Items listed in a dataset
= = = = = = =

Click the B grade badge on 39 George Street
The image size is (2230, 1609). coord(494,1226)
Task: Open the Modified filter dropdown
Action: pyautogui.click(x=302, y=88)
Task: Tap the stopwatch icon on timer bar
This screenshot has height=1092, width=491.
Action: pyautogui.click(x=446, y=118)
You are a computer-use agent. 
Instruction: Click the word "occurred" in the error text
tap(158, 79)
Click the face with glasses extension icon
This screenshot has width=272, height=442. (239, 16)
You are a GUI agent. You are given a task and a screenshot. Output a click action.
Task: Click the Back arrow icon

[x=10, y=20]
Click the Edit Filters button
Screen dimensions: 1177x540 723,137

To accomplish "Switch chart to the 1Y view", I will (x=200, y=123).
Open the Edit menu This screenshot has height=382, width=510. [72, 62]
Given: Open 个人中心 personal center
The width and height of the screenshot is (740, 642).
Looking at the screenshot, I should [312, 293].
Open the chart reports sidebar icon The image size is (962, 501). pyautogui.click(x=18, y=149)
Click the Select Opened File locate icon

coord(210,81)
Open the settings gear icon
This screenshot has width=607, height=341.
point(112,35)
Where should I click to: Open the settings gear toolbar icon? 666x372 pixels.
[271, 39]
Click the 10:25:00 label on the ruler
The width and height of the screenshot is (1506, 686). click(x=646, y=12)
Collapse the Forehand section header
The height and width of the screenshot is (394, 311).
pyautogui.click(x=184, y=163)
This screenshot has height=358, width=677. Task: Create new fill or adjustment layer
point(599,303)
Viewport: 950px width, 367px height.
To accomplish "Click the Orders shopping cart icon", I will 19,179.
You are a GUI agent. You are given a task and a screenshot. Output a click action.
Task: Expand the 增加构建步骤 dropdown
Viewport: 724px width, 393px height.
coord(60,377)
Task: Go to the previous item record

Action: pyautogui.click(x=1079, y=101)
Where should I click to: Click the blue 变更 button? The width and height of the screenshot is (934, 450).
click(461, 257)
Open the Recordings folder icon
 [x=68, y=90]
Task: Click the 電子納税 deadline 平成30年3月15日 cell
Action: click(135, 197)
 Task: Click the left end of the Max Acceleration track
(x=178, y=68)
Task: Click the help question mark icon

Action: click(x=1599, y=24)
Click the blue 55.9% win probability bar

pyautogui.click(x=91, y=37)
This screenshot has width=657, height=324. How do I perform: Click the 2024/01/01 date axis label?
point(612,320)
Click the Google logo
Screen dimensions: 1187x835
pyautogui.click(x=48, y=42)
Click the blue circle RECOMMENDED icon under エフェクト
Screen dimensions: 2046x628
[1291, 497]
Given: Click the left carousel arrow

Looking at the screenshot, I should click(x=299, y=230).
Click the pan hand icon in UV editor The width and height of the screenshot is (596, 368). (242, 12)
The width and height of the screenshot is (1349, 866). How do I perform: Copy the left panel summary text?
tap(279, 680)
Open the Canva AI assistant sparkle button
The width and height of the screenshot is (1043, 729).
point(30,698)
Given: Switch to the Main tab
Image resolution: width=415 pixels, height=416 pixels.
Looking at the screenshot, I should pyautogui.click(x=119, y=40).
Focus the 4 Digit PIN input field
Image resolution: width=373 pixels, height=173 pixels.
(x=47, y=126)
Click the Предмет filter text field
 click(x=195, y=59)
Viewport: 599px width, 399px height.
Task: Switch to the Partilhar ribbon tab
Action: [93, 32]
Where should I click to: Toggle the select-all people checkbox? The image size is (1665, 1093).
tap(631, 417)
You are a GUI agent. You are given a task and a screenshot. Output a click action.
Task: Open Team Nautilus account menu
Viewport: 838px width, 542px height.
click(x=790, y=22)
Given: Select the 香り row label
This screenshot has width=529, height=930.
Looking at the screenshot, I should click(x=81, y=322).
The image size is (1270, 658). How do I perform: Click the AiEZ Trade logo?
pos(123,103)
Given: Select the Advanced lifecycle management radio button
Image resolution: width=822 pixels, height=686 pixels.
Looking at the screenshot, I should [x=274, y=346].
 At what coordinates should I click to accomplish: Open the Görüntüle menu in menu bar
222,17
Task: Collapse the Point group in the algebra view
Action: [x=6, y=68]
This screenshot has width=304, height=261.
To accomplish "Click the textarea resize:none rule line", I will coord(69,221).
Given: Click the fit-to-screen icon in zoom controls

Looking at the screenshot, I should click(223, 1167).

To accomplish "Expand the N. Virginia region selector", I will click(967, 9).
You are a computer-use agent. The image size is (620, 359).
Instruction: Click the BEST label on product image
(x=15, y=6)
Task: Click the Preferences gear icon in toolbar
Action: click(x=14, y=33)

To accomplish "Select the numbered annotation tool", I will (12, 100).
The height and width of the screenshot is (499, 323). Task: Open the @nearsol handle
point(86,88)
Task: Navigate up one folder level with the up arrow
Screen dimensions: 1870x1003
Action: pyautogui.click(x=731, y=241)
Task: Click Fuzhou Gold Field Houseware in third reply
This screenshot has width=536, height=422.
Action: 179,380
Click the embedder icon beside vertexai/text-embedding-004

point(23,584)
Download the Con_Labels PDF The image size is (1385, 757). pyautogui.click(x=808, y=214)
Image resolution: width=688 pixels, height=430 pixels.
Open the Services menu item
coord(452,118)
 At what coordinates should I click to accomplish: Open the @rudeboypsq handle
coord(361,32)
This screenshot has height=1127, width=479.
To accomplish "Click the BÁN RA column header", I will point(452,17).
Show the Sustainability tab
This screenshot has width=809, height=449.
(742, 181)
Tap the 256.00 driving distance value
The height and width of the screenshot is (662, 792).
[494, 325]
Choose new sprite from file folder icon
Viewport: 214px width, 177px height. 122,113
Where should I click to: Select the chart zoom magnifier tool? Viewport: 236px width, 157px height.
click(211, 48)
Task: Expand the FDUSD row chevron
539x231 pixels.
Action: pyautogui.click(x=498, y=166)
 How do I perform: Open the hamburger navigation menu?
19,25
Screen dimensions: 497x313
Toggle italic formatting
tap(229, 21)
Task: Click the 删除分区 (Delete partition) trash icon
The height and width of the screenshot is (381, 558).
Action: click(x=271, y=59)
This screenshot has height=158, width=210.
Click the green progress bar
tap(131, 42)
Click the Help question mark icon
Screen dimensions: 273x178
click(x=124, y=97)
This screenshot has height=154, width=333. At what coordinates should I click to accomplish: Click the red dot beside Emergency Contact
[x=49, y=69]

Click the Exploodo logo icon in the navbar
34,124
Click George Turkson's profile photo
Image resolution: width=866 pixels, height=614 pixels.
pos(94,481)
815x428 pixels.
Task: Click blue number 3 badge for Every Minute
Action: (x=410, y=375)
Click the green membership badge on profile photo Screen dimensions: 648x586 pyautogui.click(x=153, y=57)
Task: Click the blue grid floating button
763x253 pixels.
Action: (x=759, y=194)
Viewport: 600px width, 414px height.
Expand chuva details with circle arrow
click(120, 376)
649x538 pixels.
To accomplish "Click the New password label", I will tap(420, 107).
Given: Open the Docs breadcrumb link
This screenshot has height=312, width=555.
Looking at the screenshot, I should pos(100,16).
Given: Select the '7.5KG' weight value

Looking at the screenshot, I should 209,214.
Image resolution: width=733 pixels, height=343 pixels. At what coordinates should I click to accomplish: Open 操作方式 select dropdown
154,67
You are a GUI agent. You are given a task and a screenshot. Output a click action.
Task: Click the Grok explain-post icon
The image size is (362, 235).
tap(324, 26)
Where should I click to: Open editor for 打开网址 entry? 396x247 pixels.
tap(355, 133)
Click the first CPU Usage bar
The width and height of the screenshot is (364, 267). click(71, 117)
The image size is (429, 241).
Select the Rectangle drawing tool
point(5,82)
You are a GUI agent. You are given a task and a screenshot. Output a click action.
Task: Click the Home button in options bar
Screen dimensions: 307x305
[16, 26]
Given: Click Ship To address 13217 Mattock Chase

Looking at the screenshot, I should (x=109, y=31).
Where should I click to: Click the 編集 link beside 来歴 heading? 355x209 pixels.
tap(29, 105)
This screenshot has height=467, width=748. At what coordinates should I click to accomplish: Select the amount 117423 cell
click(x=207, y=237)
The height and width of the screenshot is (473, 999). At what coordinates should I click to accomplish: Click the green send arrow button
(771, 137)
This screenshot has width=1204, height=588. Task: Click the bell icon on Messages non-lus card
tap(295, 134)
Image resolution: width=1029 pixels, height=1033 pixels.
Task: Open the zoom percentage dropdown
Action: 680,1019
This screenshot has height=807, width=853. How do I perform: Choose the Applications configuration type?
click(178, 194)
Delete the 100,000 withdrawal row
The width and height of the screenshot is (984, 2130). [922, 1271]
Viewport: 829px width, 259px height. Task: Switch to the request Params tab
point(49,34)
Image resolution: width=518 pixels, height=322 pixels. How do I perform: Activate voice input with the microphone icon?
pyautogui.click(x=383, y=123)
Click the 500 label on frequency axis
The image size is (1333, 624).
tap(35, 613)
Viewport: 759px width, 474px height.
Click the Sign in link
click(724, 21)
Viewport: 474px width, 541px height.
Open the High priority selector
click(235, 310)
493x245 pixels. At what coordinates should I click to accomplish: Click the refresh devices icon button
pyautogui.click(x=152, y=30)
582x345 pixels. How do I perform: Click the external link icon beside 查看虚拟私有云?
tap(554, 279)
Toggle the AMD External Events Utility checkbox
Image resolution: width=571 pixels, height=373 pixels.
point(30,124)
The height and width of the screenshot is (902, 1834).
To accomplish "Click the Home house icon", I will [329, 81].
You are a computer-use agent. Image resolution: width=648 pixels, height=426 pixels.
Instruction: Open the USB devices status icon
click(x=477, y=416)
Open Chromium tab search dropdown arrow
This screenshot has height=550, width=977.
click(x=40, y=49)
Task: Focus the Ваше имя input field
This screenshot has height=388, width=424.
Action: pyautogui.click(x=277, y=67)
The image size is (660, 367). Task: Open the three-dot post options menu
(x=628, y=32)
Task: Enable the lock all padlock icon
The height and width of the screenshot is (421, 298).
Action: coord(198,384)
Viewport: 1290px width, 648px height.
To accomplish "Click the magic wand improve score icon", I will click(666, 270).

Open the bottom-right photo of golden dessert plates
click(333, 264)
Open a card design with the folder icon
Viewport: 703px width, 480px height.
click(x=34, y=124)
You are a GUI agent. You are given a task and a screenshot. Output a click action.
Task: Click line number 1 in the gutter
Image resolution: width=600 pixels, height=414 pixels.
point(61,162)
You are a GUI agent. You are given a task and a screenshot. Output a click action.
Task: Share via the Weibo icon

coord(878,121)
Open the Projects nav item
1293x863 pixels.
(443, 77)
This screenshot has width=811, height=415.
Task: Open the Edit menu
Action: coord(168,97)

= = = = = = =

— What is being asked —
Reproduce the lines word for word, beginning with the line that contains "This screenshot has height=154, width=333." and stopping after the line that contains "Action: (x=410, y=375)".

— Finished answer —
This screenshot has height=154, width=333. At what coordinates should I click to accomplish: Click the red dot beside Emergency Contact
[x=49, y=69]

Click the Exploodo logo icon in the navbar
34,124
Click George Turkson's profile photo
Image resolution: width=866 pixels, height=614 pixels.
pos(94,481)
815x428 pixels.
Task: Click blue number 3 badge for Every Minute
Action: (x=410, y=375)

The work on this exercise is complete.